WORK INSTRUCTION ::
Return only the tail of the data below, word for word: the line with "The image size is (793, 627)." and each line after it through the final one.

═════ EXTRACTED DATA ═════

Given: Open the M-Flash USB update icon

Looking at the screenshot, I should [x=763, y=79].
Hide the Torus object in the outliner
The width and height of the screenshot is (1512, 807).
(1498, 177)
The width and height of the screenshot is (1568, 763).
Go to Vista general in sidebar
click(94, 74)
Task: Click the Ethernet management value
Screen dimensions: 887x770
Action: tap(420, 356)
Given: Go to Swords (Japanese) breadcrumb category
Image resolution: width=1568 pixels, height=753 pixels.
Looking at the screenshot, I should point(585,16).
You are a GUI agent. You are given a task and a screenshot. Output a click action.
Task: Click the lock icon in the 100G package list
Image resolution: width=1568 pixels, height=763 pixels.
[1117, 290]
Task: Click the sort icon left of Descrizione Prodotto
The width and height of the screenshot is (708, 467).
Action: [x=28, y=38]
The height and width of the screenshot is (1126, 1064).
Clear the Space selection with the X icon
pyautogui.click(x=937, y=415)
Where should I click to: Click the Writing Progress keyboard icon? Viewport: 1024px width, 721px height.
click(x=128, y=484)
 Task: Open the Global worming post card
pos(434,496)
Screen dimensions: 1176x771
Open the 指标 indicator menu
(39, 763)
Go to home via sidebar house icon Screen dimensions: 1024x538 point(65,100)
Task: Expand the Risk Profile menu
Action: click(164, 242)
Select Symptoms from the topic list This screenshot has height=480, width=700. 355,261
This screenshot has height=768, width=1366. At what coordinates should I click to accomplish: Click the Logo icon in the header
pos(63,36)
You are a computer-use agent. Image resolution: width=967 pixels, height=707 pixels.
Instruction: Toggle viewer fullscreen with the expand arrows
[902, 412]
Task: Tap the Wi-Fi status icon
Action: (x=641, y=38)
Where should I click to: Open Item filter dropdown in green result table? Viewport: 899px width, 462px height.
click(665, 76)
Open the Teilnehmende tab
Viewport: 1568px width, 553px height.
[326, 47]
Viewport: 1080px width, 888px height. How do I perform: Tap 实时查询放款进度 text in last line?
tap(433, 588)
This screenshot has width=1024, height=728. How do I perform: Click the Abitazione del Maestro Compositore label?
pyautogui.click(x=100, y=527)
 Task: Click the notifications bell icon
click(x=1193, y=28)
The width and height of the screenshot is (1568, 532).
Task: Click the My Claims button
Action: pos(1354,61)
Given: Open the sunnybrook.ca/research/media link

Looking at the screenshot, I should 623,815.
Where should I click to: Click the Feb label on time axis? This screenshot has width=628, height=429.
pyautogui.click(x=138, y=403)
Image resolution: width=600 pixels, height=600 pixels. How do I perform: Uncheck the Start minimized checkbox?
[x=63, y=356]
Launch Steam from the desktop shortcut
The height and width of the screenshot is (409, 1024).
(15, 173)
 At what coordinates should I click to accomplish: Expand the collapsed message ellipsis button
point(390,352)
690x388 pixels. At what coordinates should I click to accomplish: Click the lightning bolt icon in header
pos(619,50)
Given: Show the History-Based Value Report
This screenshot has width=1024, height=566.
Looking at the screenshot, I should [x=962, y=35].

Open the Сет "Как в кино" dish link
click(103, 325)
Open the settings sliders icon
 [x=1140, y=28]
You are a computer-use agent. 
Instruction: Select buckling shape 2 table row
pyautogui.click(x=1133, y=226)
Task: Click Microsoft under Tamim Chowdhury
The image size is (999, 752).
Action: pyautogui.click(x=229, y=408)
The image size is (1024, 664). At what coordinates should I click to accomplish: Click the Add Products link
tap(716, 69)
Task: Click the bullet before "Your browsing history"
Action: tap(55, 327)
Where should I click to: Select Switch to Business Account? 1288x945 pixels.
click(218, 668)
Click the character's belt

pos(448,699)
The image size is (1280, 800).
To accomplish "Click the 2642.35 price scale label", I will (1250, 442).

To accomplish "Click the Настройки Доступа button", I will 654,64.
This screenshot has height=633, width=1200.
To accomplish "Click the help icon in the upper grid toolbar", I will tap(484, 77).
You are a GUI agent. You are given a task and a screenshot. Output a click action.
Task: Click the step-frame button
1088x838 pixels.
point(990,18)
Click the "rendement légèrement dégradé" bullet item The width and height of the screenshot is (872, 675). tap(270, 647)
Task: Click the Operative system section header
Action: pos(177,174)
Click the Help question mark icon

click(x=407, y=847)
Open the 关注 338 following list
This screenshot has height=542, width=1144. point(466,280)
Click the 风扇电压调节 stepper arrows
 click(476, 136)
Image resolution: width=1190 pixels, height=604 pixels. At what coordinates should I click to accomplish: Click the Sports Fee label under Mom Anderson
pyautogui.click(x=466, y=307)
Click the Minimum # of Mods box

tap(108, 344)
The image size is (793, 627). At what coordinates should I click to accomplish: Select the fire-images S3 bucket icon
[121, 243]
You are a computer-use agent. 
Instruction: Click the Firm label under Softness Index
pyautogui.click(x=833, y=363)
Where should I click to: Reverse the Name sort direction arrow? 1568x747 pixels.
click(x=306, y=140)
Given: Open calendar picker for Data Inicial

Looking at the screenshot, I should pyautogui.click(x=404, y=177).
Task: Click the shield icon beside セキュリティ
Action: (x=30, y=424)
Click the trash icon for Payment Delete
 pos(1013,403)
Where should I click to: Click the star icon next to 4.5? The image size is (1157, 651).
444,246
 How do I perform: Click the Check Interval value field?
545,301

═════

YOUR RESPONSE ::
The image size is (793, 627). At what coordinates should I click to accomplish: Select the fire-images S3 bucket icon
[121, 243]
You are a computer-use agent. 
Instruction: Click the Firm label under Softness Index
pyautogui.click(x=833, y=363)
Where should I click to: Reverse the Name sort direction arrow? 1568x747 pixels.
click(x=306, y=140)
Given: Open calendar picker for Data Inicial

Looking at the screenshot, I should pyautogui.click(x=404, y=177).
Task: Click the shield icon beside セキュリティ
Action: (x=30, y=424)
Click the trash icon for Payment Delete
 pos(1013,403)
Where should I click to: Click the star icon next to 4.5? The image size is (1157, 651).
444,246
 How do I perform: Click the Check Interval value field?
545,301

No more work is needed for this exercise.